> PROBLEM DETAILS:
Copy the material from the line with "The width and height of the screenshot is (1200, 803)." to the line with "post-stats: 151 replies · 219 likes is", replacing "location" with "position" and leaving everything else unchanged. Omit the pictures.

> DATA SUPPLIED:

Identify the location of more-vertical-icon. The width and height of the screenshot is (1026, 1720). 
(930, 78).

* * *

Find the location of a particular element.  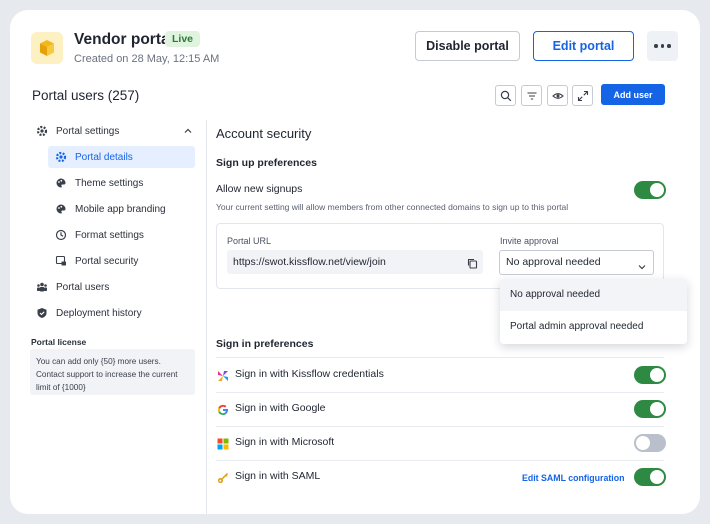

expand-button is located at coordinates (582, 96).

==

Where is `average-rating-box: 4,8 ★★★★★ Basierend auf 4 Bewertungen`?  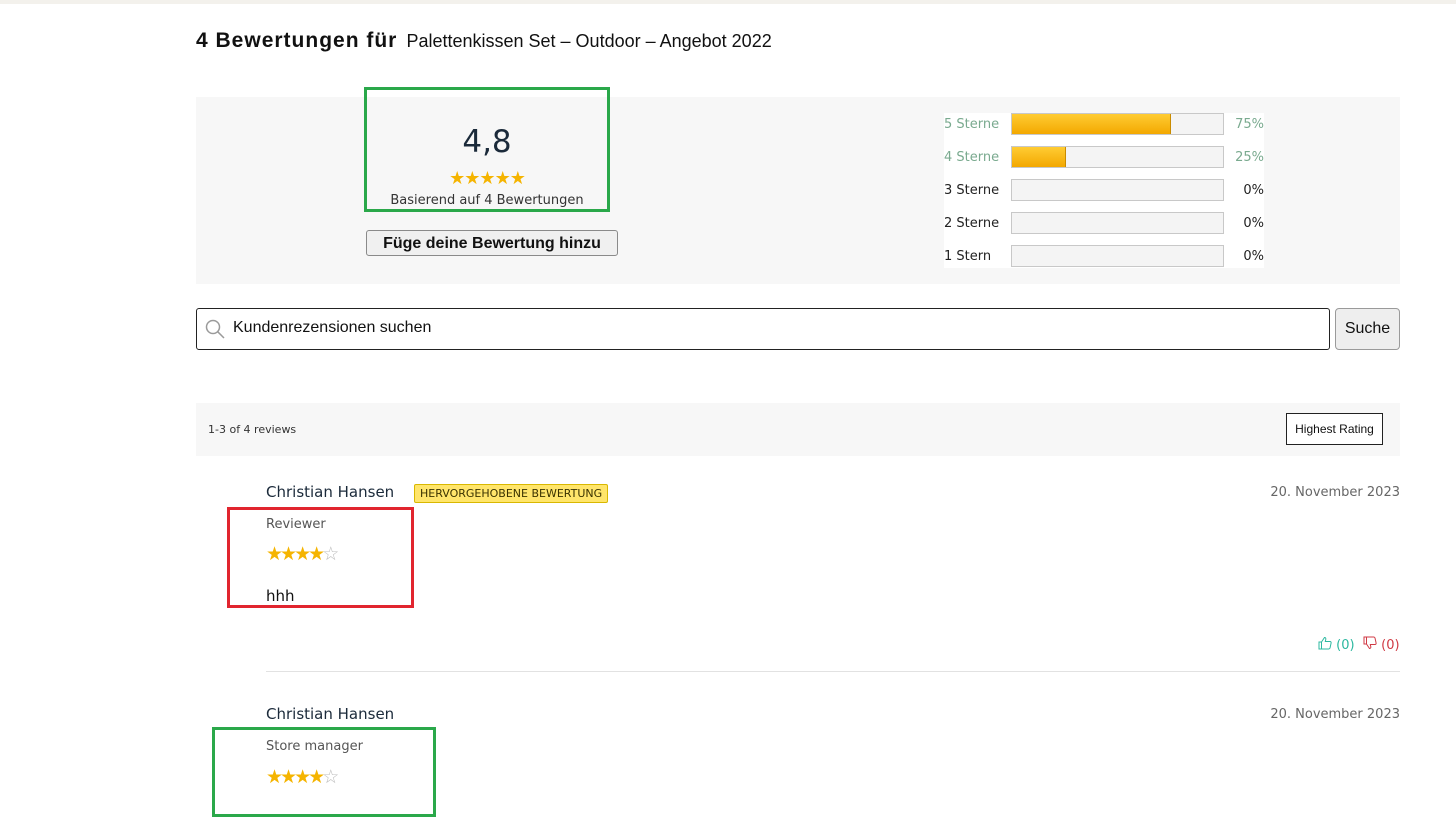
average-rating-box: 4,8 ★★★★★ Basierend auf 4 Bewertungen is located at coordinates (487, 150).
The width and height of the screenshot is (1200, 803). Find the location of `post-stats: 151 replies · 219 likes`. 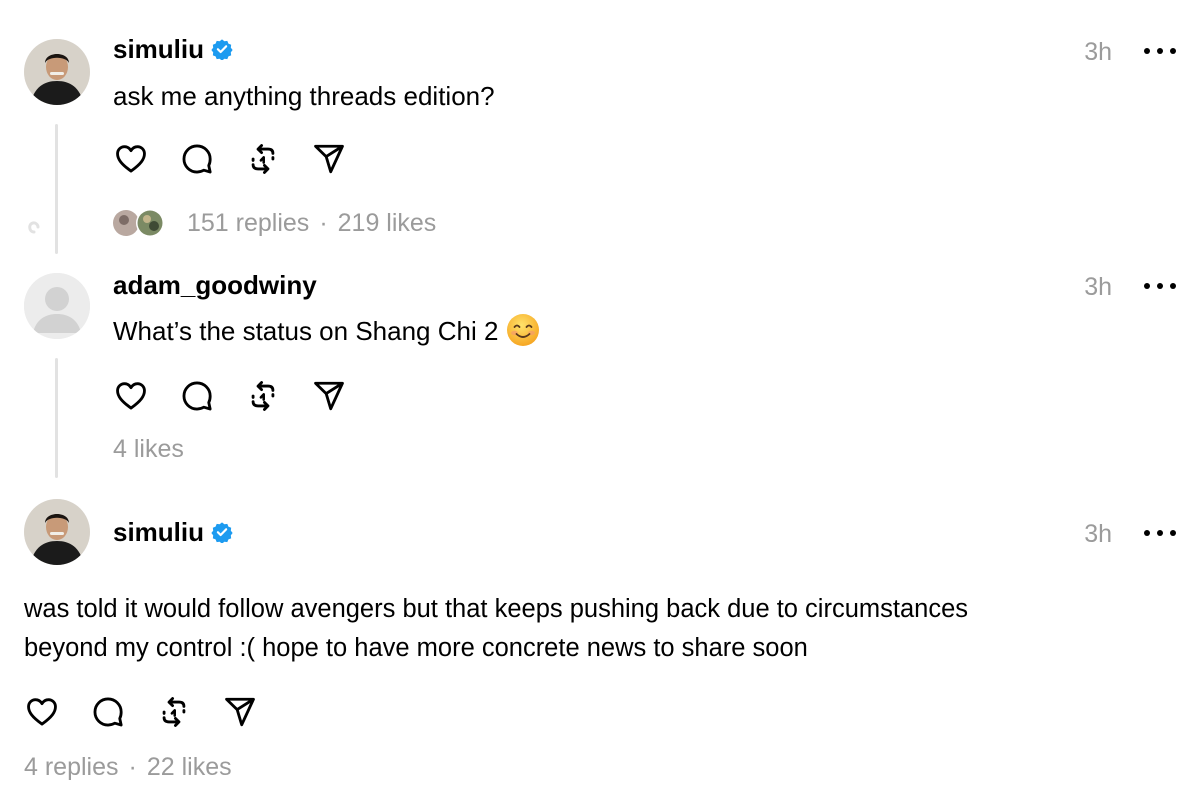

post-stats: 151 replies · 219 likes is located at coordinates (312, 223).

> SOLVED PROBLEM:
The width and height of the screenshot is (1200, 803). Find the position of `post-stats: 151 replies · 219 likes`. 

post-stats: 151 replies · 219 likes is located at coordinates (312, 223).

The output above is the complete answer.